Node.js worker threads

Worker Threads are available in the Node.js module. Before we dive into my example use of Worker threads in Node.js, we will see what are worker threads and why we "could" need it in Node.js.

Understand Node.js and worker threads

When a Node.js process is launched, it runs:

  1. One process: A process is a global object that can be accessed anywhere and has information about what’s being executed at a time.
  2. One thread: Being single-threaded means that only one set of instructions is executed at a time in a given process.
  3. One event loop: This is one of the most important aspects to understand about Node. It’s what allows Node to be asynchronous and have non-blocking I/O, — despite the fact that JavaScript is single-threaded — by offloading operations to the system kernel whenever possible through callbacks, promises and async/await.
  4. One JS Engine Instance: This is a computer program that executes JavaScript code.
  5. One Node.js Instance: The computer program that executes Node.js code.

In other words, Node.js runs on a single thread, and there is just one process happening at a time in the event loop. The code is NOT executed in parallel and you do not need to worry about concurrency issues.

There is a downside tough: if you have CPU-intensive code, like complex calculations in a large dataset taking place in-memory, it can block other processes from being executed.

The golden rule: don’t block the event loop, try to keep it running and pay attention and avoid anything that could

block the thread like synchronous network calls or infinite loops.

It’s important to differentiate between CPU operations and I/O (input/output) operations. As mentioned earlier, the code of Node.js is NOT executed in parallel. Only I/O operations are run in parallel, because they are executed asynchronously.

So Worker Threads will not help much with I/O-intensive work because asynchronous I/O operations are more efficient than Workers can be. The main goal of Workers is to improve the performance on CPU-intensive operations not I/O operations.

When to use worker threads?

The best solution for CPU performance is Worker Threads. Browsers have had the concept of Workers for a long time.

Instead of having:

  1. One process
  2. One thread
  3. One event loop
  4. One JS Engine Instance
  5. One Node.js Instance

Worker threads have:

  1. One process
  2. Multiple threads
  3. One event loop per thread
  4. One JS Engine Instance per thread
  5. One Node.js Instance per thread

Experiment

In my example I have an external service that can be "considered" having CPU intensive calculations, it is a Rest API endpoint built to enable long polling and can after 15 seconds require the client to make a new request. If 15 seconds has been reached the service responds with a status 204. The external services will in normal cases respond with event data from trot races with a start and finish event and id plus time for any horse in the race.

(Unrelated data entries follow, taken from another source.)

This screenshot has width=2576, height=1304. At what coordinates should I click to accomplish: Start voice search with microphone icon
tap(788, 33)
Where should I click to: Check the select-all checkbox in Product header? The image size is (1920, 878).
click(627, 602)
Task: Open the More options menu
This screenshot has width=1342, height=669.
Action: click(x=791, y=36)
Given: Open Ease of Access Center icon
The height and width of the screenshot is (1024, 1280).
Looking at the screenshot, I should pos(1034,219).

The external service will respond with event data for start time and finnish time for horses in trot races:

// Start data
{
  event: "start",
  horse: {
    id: 1,
    name: 'Spin Scorpion' 
  },
  time: 0
}

// Goal data
{
  event: "finish",
  horse: {
    id: 1,
    name: 'Spin Scorpion' 
  },
  time: 13230
}

First we start by implementing the Node.js server using Express.js that are going to run the worker threads for subscribing on trot race data and storing it in the database.

// server.js

const config = require("./config");
const http = require("http");
const express = require("express");
const run = require("./services");

const app = express();
const server = http.createServer(app);

/**
 * Run worker threads to subscribe and save data
 */
run().catch(err => console.error(err));

server.listen(config.port, function() {
  console.info(
    `${config.appName} listening on: http://localhost:${config.port}`
  );
});

module.exports = server;

The module responsible for all communication between the main thread and the worker threads exports only one async function, called run and in this little experiment it starts everything.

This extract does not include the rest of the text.